= Task item =
Repeat every line from the line containing "Om [tab] (261, 1106)" to the end of the data, exactly. Leave the pictures out.

##########

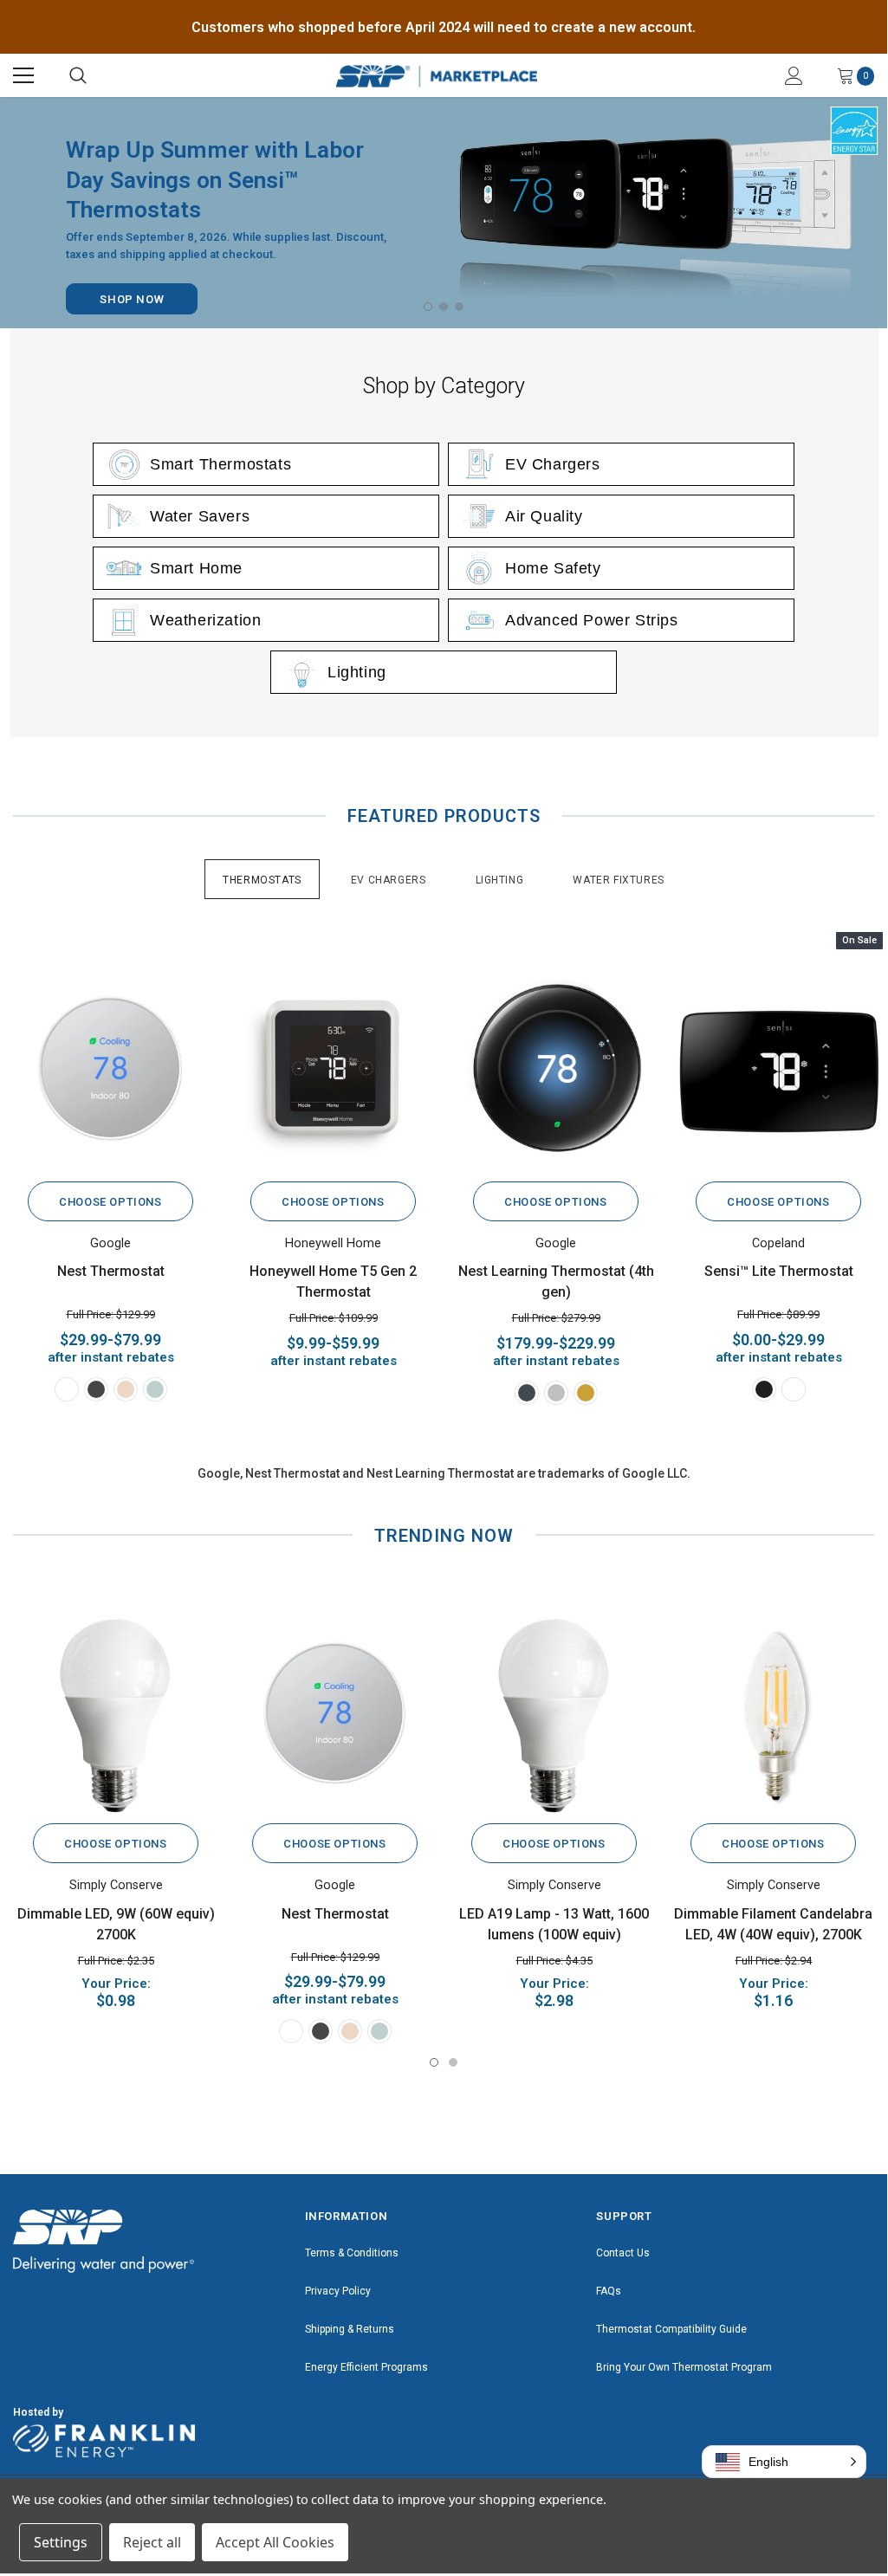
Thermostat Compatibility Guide (671, 2329)
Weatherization (205, 620)
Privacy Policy (338, 2291)
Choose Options (110, 1201)
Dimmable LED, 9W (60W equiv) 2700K (116, 1924)
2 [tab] (443, 306)
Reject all (152, 2542)
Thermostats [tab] (262, 880)
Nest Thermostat (111, 1271)
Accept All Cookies (275, 2542)
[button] (784, 2461)
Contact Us (623, 2253)
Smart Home (196, 568)
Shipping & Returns (349, 2329)
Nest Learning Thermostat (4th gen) (556, 1281)
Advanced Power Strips (591, 620)
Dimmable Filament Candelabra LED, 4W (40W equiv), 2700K (773, 1924)
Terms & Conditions (352, 2253)
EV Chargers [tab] (388, 880)
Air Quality (544, 516)
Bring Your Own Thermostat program (684, 2367)
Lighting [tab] (500, 880)
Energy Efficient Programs (366, 2367)
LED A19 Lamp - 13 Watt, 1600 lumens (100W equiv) (554, 1924)
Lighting (356, 672)
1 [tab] (428, 306)
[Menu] (23, 75)
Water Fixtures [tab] (618, 880)
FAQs (608, 2291)
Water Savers (200, 516)
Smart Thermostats (220, 464)
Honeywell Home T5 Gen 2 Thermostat (333, 1281)
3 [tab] (459, 306)
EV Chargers (552, 464)
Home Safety (553, 568)
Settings (61, 2542)
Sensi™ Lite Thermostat (778, 1271)
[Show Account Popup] (794, 75)
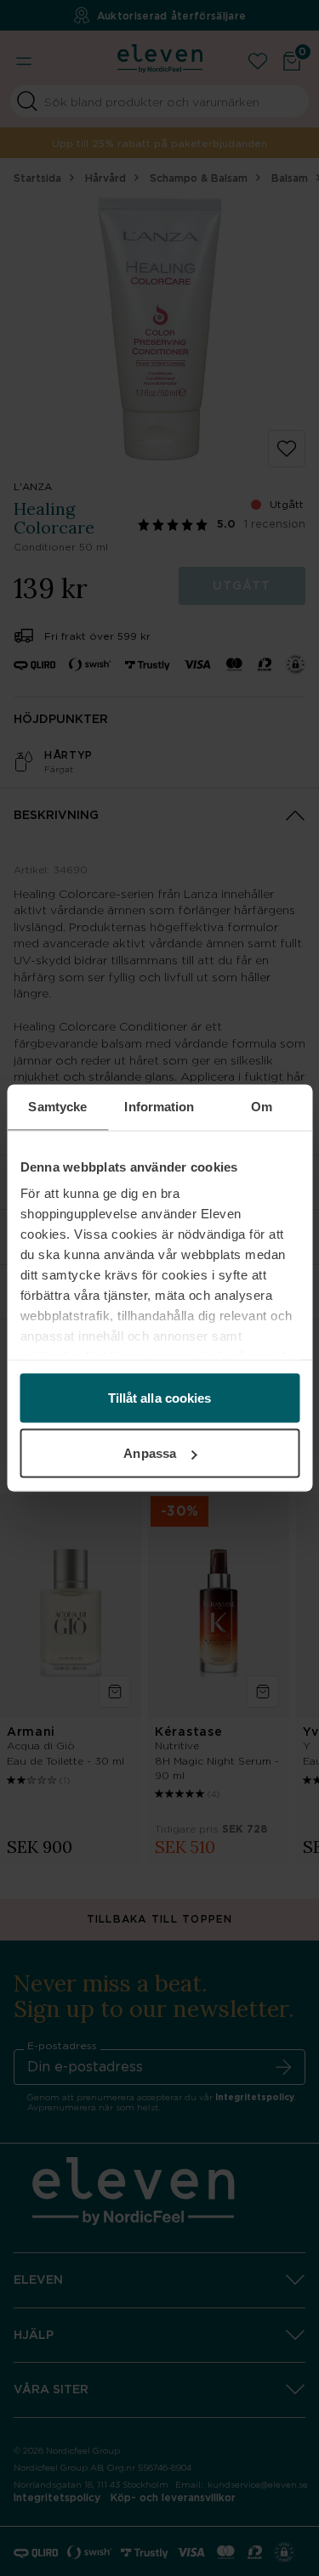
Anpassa (149, 1453)
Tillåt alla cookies (160, 1397)
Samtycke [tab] (57, 1106)
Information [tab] (159, 1106)
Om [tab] (261, 1106)
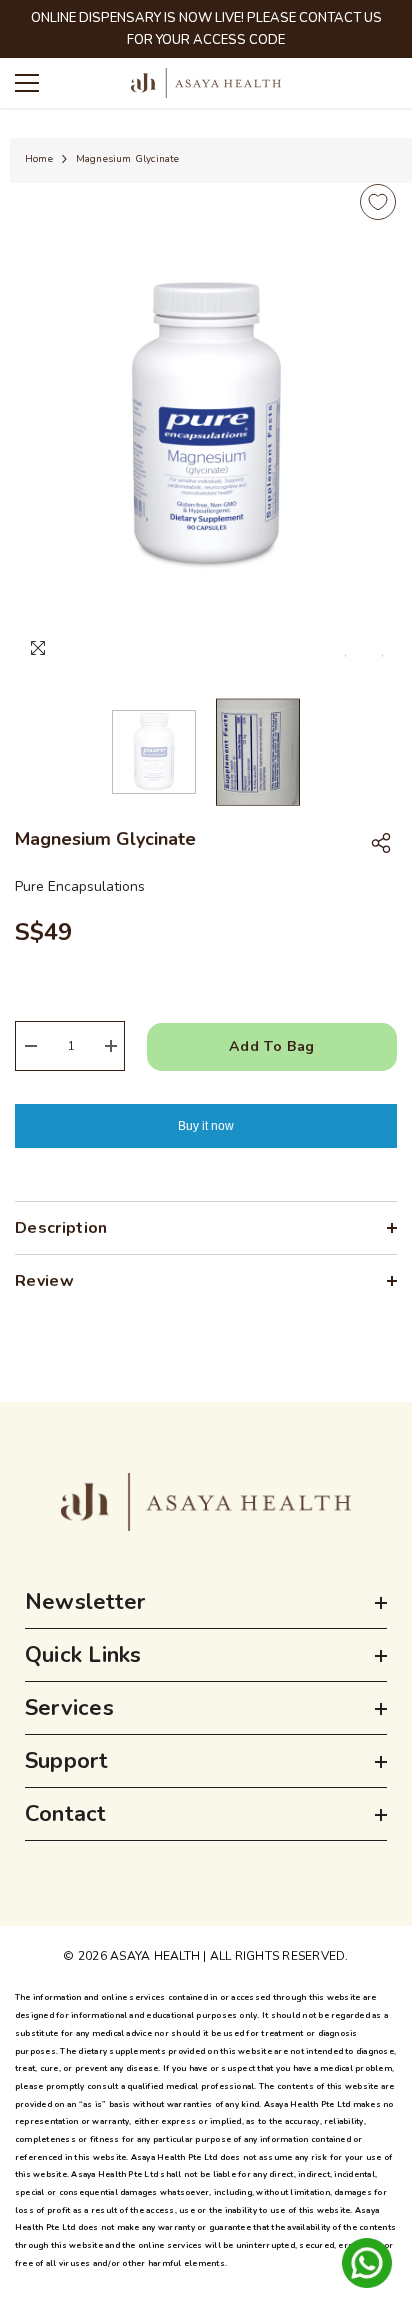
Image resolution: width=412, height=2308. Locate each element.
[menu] (27, 83)
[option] (206, 426)
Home (39, 159)
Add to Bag (272, 1046)
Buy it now (206, 1126)
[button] (345, 655)
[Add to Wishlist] (378, 202)
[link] (206, 1502)
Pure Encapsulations (80, 886)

##########

= Output =
Om [tab] (261, 1106)
Image resolution: width=412, height=2308. Locate each element.
[menu] (27, 83)
[option] (206, 426)
Home (39, 159)
Add to Bag (272, 1046)
Buy it now (206, 1126)
[button] (345, 655)
[Add to Wishlist] (378, 202)
[link] (206, 1502)
Pure Encapsulations (80, 886)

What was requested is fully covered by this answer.